[Opening Dataset records section]
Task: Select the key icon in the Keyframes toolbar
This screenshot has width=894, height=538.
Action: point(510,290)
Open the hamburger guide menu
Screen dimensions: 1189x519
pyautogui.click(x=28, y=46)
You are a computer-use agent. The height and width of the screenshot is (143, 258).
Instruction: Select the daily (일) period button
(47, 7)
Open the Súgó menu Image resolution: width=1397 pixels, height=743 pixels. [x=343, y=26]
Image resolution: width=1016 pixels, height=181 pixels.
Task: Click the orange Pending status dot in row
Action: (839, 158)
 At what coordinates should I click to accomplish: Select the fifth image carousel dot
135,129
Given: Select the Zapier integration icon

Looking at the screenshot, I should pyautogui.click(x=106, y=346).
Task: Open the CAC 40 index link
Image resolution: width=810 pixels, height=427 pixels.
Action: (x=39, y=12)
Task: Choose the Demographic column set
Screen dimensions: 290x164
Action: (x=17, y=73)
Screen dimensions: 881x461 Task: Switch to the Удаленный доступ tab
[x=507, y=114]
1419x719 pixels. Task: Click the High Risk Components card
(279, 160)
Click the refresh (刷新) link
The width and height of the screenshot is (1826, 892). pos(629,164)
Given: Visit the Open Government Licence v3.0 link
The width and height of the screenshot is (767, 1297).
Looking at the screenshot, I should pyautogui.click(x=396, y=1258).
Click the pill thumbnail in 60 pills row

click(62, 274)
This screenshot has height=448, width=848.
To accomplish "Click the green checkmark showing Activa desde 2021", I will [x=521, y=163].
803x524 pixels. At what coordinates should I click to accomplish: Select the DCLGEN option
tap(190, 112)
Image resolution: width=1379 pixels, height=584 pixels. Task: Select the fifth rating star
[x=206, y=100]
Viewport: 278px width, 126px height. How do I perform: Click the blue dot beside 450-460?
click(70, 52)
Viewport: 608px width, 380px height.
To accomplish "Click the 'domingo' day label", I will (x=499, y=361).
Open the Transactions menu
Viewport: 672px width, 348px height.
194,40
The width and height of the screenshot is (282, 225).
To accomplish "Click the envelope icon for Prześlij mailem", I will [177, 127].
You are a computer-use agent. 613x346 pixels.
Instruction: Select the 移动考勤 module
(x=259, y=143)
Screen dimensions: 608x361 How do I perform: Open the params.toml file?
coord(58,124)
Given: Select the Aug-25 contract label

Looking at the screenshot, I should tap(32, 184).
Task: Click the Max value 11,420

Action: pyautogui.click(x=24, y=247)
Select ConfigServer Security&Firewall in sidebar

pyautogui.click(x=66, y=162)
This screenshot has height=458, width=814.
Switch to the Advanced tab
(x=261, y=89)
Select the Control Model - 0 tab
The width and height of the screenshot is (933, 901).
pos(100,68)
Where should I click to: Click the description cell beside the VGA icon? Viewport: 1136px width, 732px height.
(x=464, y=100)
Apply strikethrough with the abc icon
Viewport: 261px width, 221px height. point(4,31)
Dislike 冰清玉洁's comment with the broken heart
[Closing Dataset records section]
§ **Task prompt**
Going line by line, copy the data above exactly.

§ **Task response**
Task: Select the key icon in the Keyframes toolbar
This screenshot has width=894, height=538.
Action: point(510,290)
Open the hamburger guide menu
Screen dimensions: 1189x519
pyautogui.click(x=28, y=46)
You are a computer-use agent. The height and width of the screenshot is (143, 258).
Instruction: Select the daily (일) period button
(47, 7)
Open the Súgó menu Image resolution: width=1397 pixels, height=743 pixels. [x=343, y=26]
Image resolution: width=1016 pixels, height=181 pixels.
Task: Click the orange Pending status dot in row
Action: (839, 158)
 At what coordinates should I click to accomplish: Select the fifth image carousel dot
135,129
Given: Select the Zapier integration icon

Looking at the screenshot, I should pyautogui.click(x=106, y=346).
Task: Open the CAC 40 index link
Image resolution: width=810 pixels, height=427 pixels.
Action: (x=39, y=12)
Task: Choose the Demographic column set
Screen dimensions: 290x164
Action: (x=17, y=73)
Screen dimensions: 881x461 Task: Switch to the Удаленный доступ tab
[x=507, y=114]
1419x719 pixels. Task: Click the High Risk Components card
(279, 160)
Click the refresh (刷新) link
The width and height of the screenshot is (1826, 892). pos(629,164)
Given: Visit the Open Government Licence v3.0 link
The width and height of the screenshot is (767, 1297).
Looking at the screenshot, I should pyautogui.click(x=396, y=1258).
Click the pill thumbnail in 60 pills row

click(62, 274)
This screenshot has height=448, width=848.
To accomplish "Click the green checkmark showing Activa desde 2021", I will [x=521, y=163].
803x524 pixels. At what coordinates should I click to accomplish: Select the DCLGEN option
tap(190, 112)
Image resolution: width=1379 pixels, height=584 pixels. Task: Select the fifth rating star
[x=206, y=100]
Viewport: 278px width, 126px height. How do I perform: Click the blue dot beside 450-460?
click(70, 52)
Viewport: 608px width, 380px height.
To accomplish "Click the 'domingo' day label", I will (x=499, y=361).
Open the Transactions menu
Viewport: 672px width, 348px height.
194,40
The width and height of the screenshot is (282, 225).
To accomplish "Click the envelope icon for Prześlij mailem", I will [177, 127].
You are a computer-use agent. 613x346 pixels.
Instruction: Select the 移动考勤 module
(x=259, y=143)
Screen dimensions: 608x361 How do I perform: Open the params.toml file?
coord(58,124)
Given: Select the Aug-25 contract label

Looking at the screenshot, I should tap(32, 184).
Task: Click the Max value 11,420

Action: pyautogui.click(x=24, y=247)
Select ConfigServer Security&Firewall in sidebar

pyautogui.click(x=66, y=162)
This screenshot has height=458, width=814.
Switch to the Advanced tab
(x=261, y=89)
Select the Control Model - 0 tab
The width and height of the screenshot is (933, 901).
pos(100,68)
Where should I click to: Click the description cell beside the VGA icon? Viewport: 1136px width, 732px height.
(x=464, y=100)
Apply strikethrough with the abc icon
Viewport: 261px width, 221px height. point(4,31)
Dislike 冰清玉洁's comment with the broken heart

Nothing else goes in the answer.